DesignOps, opening the doors to new UX frontiers


By Mark Troester*
Friday, 25 June, 2021

DesignOps, opening the doors to new UX frontiers

DevOps — first coined as a term in 2009 — has become a key element of software development and IT operations at large.

Most organisations have become familiar with this approach and are now turning their attention to a new phenomenon, DesignOps, which is set to create as much if not more heat in the next decade.

The exact date that DesignOps appeared is not as clear, but it was deeply influenced by DevOps, and follows its own concepts such as atomic design, design thinking and more.

Both DevOps and DesignOps are critical to the introduction of great applications and user experiences. They are also key to the speed of software delivery and aim to provide continuous value throughout the development process.
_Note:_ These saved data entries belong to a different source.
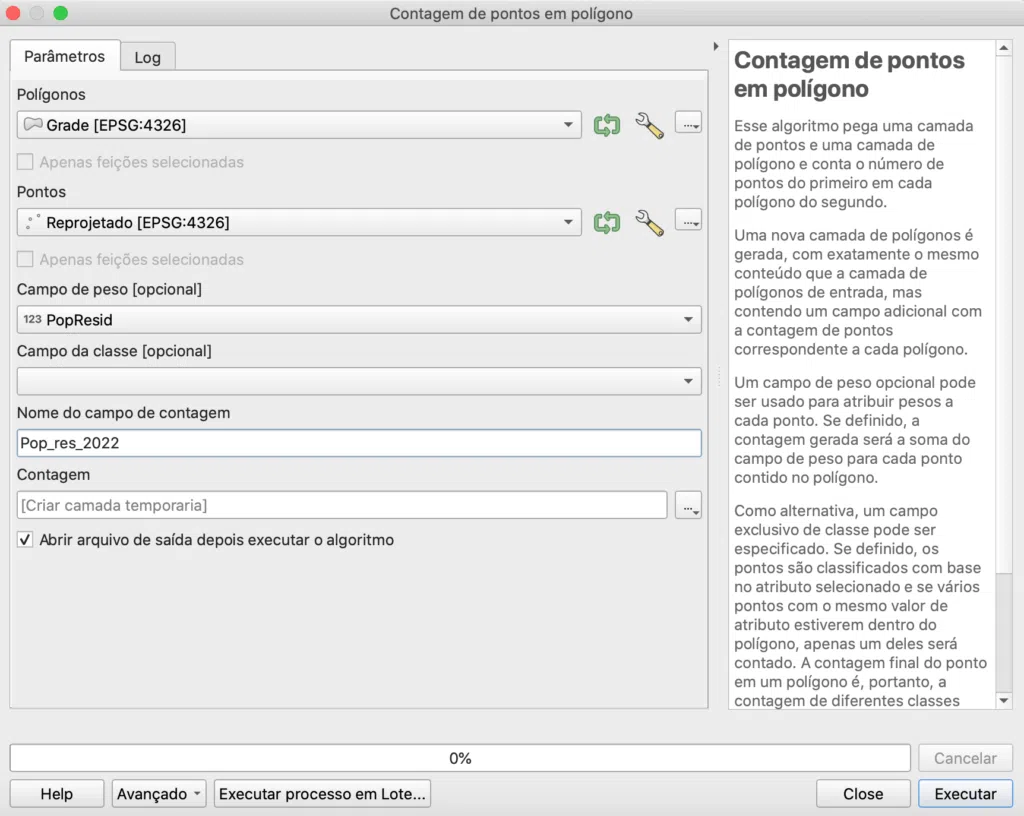Click Executar processo em Lote button
Screen dimensions: 1024x816
[x=322, y=794]
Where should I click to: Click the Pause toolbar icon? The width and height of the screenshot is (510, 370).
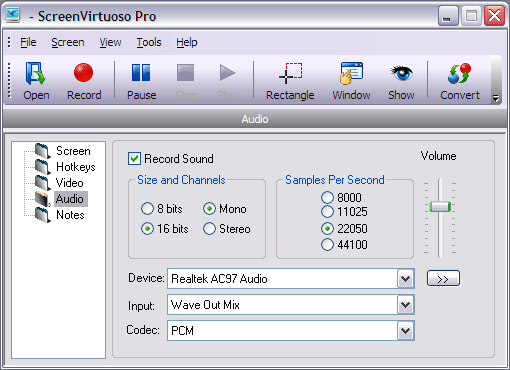click(141, 73)
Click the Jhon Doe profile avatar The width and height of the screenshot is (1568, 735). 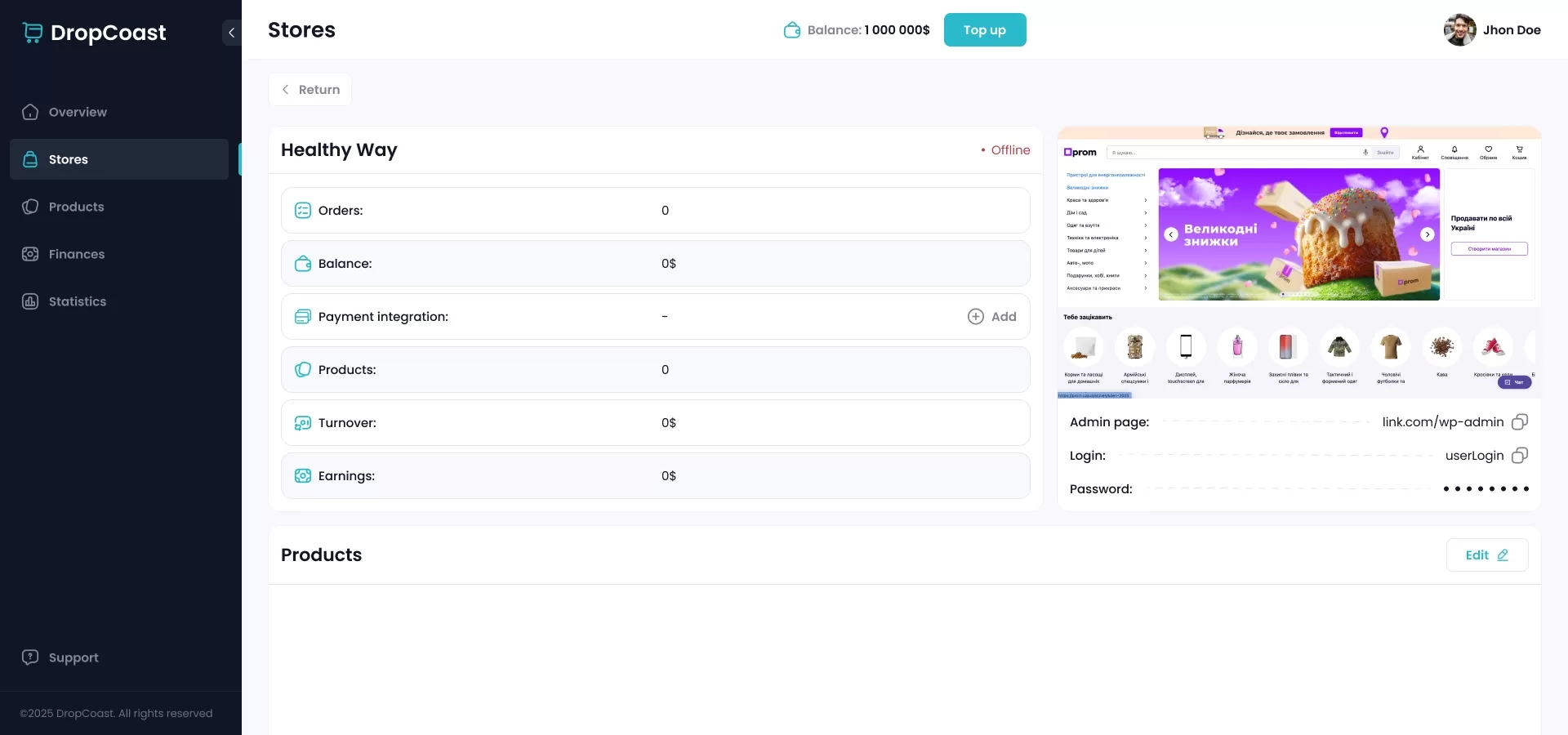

They share many of the same principles, and challenges, including:

  • a focus on people and process, with support from technology and digital tools;
  • a collaboration of different people within the business, each with different job responsibilities, personalities, goals and measurement frameworks;
  • both involve the use of different tools and technologies to achieve one unique goal;
  • a similar coordination mindset, often leading to similar collaboration issues if the approach is not set right from the beginning;
  • shift left/shift right is relevant to both.

Now, what DesignOps is bringing to the table is the ability for organisations to go beyond DevOps and add to the puzzle an important piece that has often be forgotten, or de-prioritised: design.
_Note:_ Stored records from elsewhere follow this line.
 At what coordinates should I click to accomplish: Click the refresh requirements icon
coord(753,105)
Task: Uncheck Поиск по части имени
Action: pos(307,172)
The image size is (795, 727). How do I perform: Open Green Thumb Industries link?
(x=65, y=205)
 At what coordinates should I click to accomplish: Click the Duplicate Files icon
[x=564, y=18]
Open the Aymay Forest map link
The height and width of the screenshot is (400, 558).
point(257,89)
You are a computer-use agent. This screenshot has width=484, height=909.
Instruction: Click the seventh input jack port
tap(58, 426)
Design is a core element to software and application development. It is what can make or break user adoption. It is the core to successful user experience (UX), which we all know is essential to meet consumers’ and employees’ expectations in today’s world.

The new UX frontier

While UX is not a new field, interest is now at an all-time high, driven by many factors:

  • Easy access to technology in the developed world has placed digital in virtually everyone’s reach.
  • Digital giants and early innovators have delivered experiences that have raised expectations for all.
  • Competitive consumer and job markets demand the best customer, employee and partner experiences — as workers or employees, we now expect systems that support our work to be consumer quality, or we may bypass what we get from our IT organisations.
  • The pandemic has placed even more pressure to leverage tech in a physically disconnected world.

Marketers have long understood the impact of design in their branding, demand generation and customer engagement efforts. Design and application development is many times more a marriage of necessity.

Developers and DesignOps

In many cases, developers are not as interested in design, or may not have a design-oriented view of the world as marketers. And while designers have always had a natural place within a marketing organisation, that has not always been the case with IT and Development.

This needs to change for organisations to be successful in today’s world.

As consumers we can all appreciate the need for seamless digital and in-person interactions. Context switching between work and home life, between car, plane, mass transit and being home on the couch and re-entering the office the next day. As humans, and users of technology, we appreciate organisations that cater to our changing needs and environments.

Making design front and centre in the next Dev decade

We may or may not notice every aspect of design, but we know which brands provide experiences that are fulfilling, that make us feel good.

Developers need to fight the urge to think that design and usability is just about size, font choice and colours, or thinking that design can be outsourced.

We need to think more holistically and inclusively when doing user and requirements research to eliminate unconscious bias, and to truly build a connection with users so that we can deliver unsurpassed experiences.

Designers on their end need to ensure that DesignOps efforts are not focused solely on gaining efficiencies within the design team, and that they inform an efficient way to support a continuous Design to Dev process.

Designers and dev teams today need to advocate the use and value of design thinking design systems, and so on to their counterparts — marketers, developers, executives — while also demonstrating the business impact of the design investment.

Just as DevOps has provided better collaboration between developers, IT Ops, testers and security professionals — which led to faster and more frequent delivery of digital assets — effective DesignOps efforts can drive significant business value:

  • Increased marketing and sales effectiveness through more effective customer interactions.
  • Better employee engagement leading to efficiencies and better customer service.
  • Stronger brand equity that drives positive awareness and customer/employee fulfilment.
  • And overall, increased user adoption and satisfaction.

DesignOps will lead the next decade of software and application development, and it is important everyone from dev and ops teams to designers understands their role in making this happen.